Once a strategic port town, Kemi is now home to the most magical castle on earth
This Finnish town near the border with Sweden might not be big but it has packed a punch in shaping the history of Lapland and Finland. It was founded in 1869 by Russian Emperor Alexander II due to its strategic location and its deep water harbour at the mouth of the Kemijoki River.
It then played a key role in Finland’s complex involvement in World War II. Initially Finland fought the Russians during the Winter War of 1939-1940 before then fighting alongside the Germans in the Continuation War 1941-1944. However, following the signing of the Moscow Armistice at the end of 1944, they demanded the Nazis leave Finnish Territory, which in turn, led to the Lapland War of 1944.
Kemi was brought into the global spotlight after Germans captured 132 Finnish civilian hostages from the town and threatened to kill them unless the Finnish army released German prisoners of war. A standoff ensured, and after the Finnish said they would execute the Germans in retaliation, the hostages were eventually released unharmed.
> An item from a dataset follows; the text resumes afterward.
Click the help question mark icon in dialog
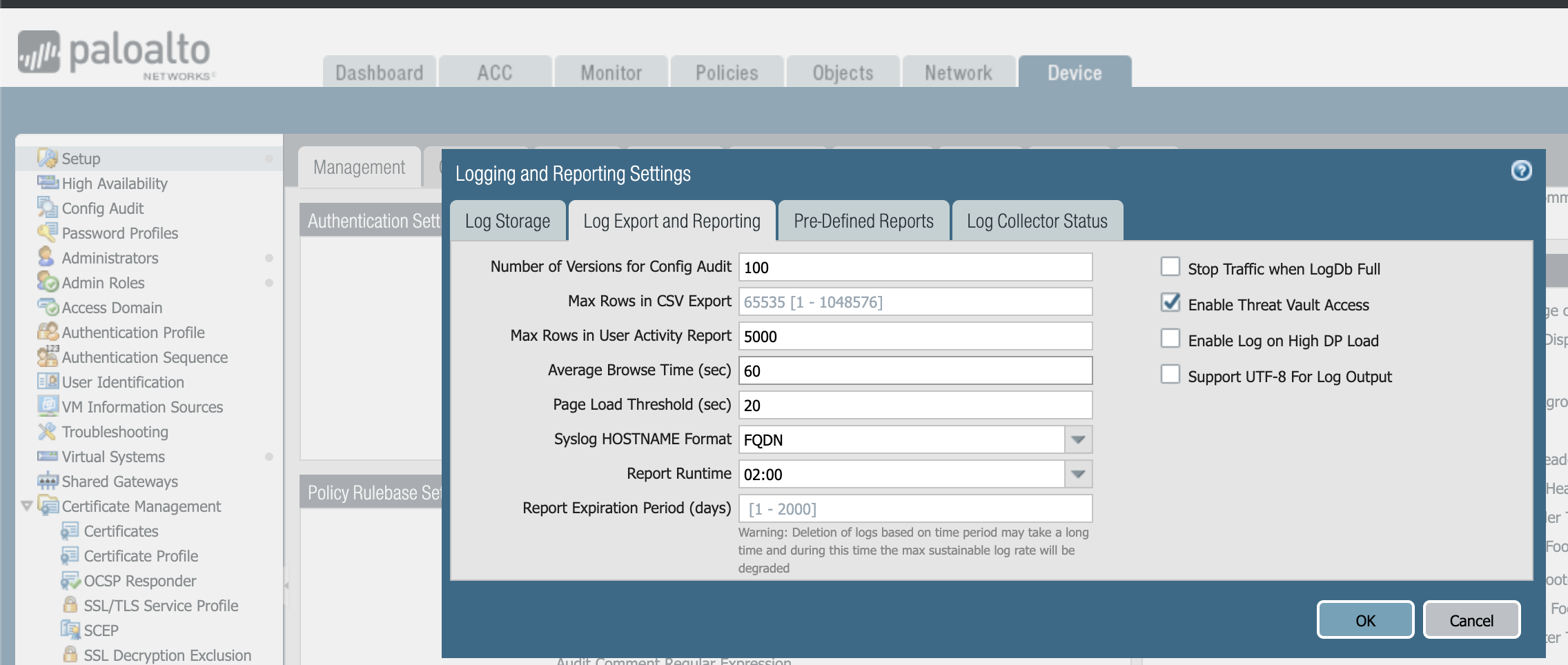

Finland’s northern-most deep water harbour was strategically attractive during the war and is still today used as a major commercial port. However, it is best known today as the home of the Icebreaker Sampo. Built in 1961 to keep shipping lanes open along the Baltic, today it takes cruises along the Gulf of Bothnia. The Sampo attracts thousands of tourists who sail aboard the vessel as it crashes its way through the ice. Guests can go ‘ice floating’ from the ship – a brave experience that involves swimming in the icy waters – or they can go on a snowmobile ice-breaker safari.
In the centre of the town is the neo-Gothic church that was built in 1902 by Josef Stenback. The church is famed for its soft pink external colour and gothic spires giving it the effect of a church straight out of the pages of a Hans Christian Anderson fairy tale.
But it is the SnowCastle that draws most visitors to Kemi. Built every winter, this vast snow fort is often built over three stories and although it is created to a different design every year it always has a restaurant, hotel and chapel where couples can marry. Ice sculptures adorn the award-winning restaurant with reindeer furs covering chairs and a play area can entertain kids. The castle is set up for performances and often operas are performed amidst the lights that bounce off the myriad ice sculptures.
Visitors to the SnowCastle can stay overnight in one of the different crafted rooms that feature intricate ice frescos on the wall, with beds covered in sheepskins to keep the cold at bay. Guests drink vodka from ice glasses at the translucent ice bar before dining in the alfresco restaurant, with views of the Northern Lights. There is also an Arctic Market where visitors can buy local reindeer and other products and even a sauna to relax in for when it all gets a bit too much.